I am bullish on Hewlett Packard Enterprises Co (NYSE:HPE) stock and, from my perspective, for all the right reasons. I purchase investments in hopes of making a profit. The profit I seek is not without costs; there are always inherent risks in every investment. So that becomes the ultimate trade-off in every prospective investment: “how much can I potentially make on this?” versus “what is my potential loss if my premise goes awry?”

This process is actually simpler than it sounds. I use charts to set my objectives and to define my risk. I look at defined chart patterns that can produce price objectives and trend lines to define my risk. I choose to highlight Hewlett Packard stock because the chart is constructive and I can get the values I seek to set up my investment strategy.

The following chart illustrates the uptrend line in Hewlett Packard stock.



Chart courtesy of StockCharts.com

This uptrend line on the HPE stock chart is a beautiful thing, and it is picture-perfect. An uptrend line is created by connecting the troughs on a price chart. An uptrend is confirmed when when the price plotted on a chart makes higher highs that coincide with higher lows. The pattern is unmistakable as the trend moves from the lower left to the upper right on the chart. This trend line also ensures that my trading bias is bullish as long as HPE stock trades above it.

If I were to assume a position in Hewlett Packard stock, I would use this uptrend line to define my risk. I would do this by setting a stop-loss directly below this line.  This uptrend line is dynamic and increases on a daily basis, thus my stop-loss level would need to be adjusted periodically.

The following chart illustrates positive developments in the HPE stock chart that are projecting a higher price.


Chart courtesy of StockCharts.com

During the entire month of August, HPE stock traded within a small range. Hewlett Packard stock attempted to break higher toward new highs, but the price level of $22.20 turned the share price away on more than one occasion. This level is marked on that chart as resistance.
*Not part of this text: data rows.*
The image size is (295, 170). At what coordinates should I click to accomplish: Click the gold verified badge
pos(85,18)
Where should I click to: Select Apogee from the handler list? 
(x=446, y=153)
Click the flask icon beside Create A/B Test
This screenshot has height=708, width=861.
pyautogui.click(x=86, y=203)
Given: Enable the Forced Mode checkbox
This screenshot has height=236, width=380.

On the chart, you will notice the lower panel labeled as “MACD.” Moving average convergence divergence (MACD) is a simple and effective trend-following momentum indicator. Signal line crossings are used to distinguish between bullish and bearish signals. A bullish signal tells you that the bullish momentum is increasing, and that the bullish camp is now in control and driving prices.
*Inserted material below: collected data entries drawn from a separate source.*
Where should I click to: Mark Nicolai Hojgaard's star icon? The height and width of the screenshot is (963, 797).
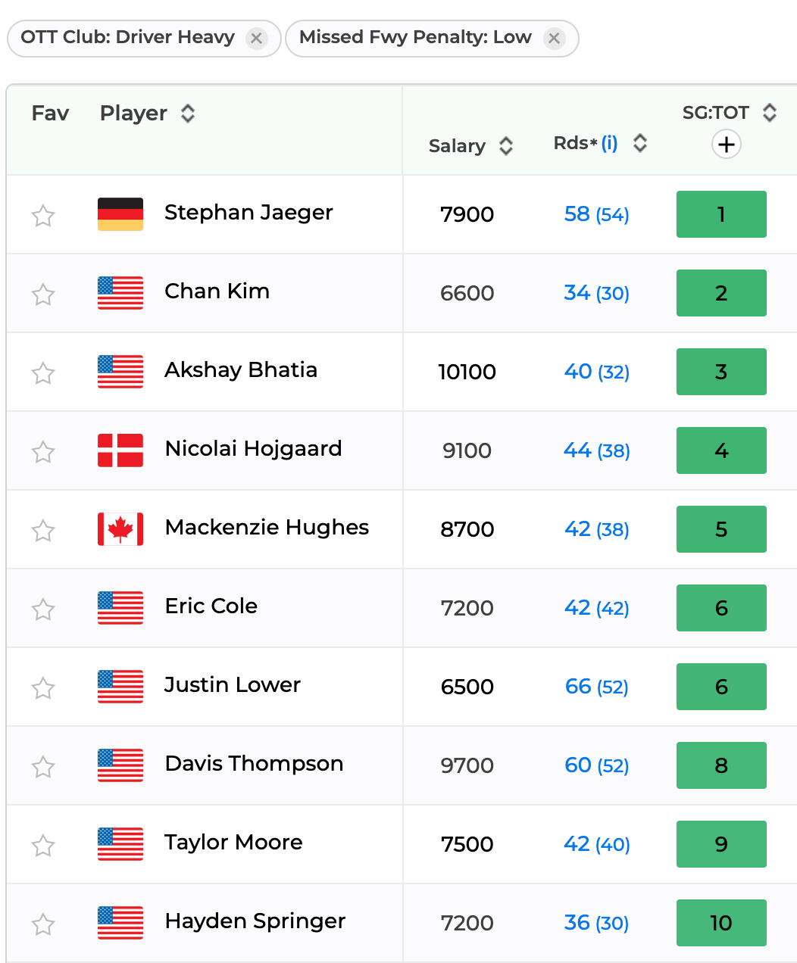click(43, 452)
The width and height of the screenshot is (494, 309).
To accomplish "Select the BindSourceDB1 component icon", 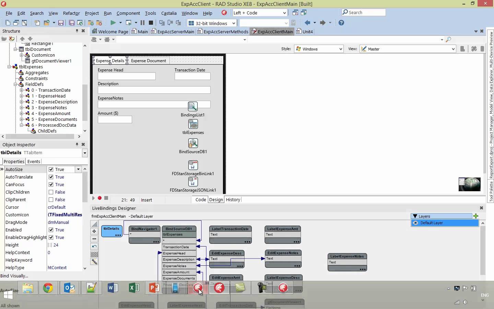I will (193, 143).
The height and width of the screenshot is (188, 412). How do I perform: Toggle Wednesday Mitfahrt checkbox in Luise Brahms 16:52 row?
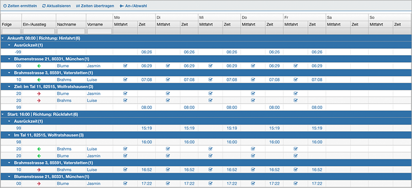coord(210,169)
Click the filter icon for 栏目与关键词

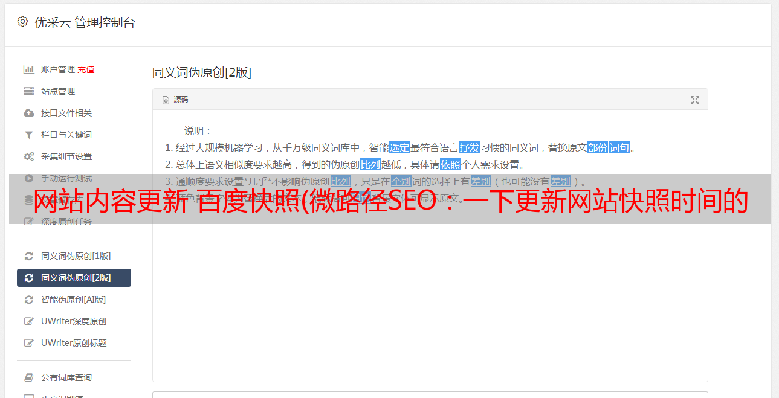tap(28, 135)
HPE stock broke out to a new high on September 19, 2016; that coincided exactly with a bullish cross on the MACD indicator. The bulls are clearly in control of this ticker.

The following Hewlett Packard stock chart illustrates the meaning behind the breakout.


Chart courtesy of StockCharts.com

The price action above reaffirms the bullish premise. If I use the low in June at $17.00 and I assume that the surge in price is the flagpole, then the resistance level and trading range in August must constitute the flag.

Flag and flagpole patterns are great from my perspective because they provide the much-needed price objective I seek. Flags are notorious for marking midpoints, and on balance they are continuation patterns. If I am to assume this, then the price objective In HPE stock after the breakout is $25.50.

At the current price of $22.68, the potential reward is $2.82, and my potential loss is $1.68.  It isn’t the greatest risk-reward ratio of 1.67, but constructive nonetheless. The emphasis regarding my trading strategy is that I define my exits prior to initiating a position. This allows me the ability to set my position and wait for one of two outcomes.

The Bottom Line on Hewlett Packard Stock

The HPE stock chart is a bullish delight, and my bullish bias is solely derived from this price chart. My bias will remain bullish for as long as the uptrend in Hewlett Packard stock remains intact.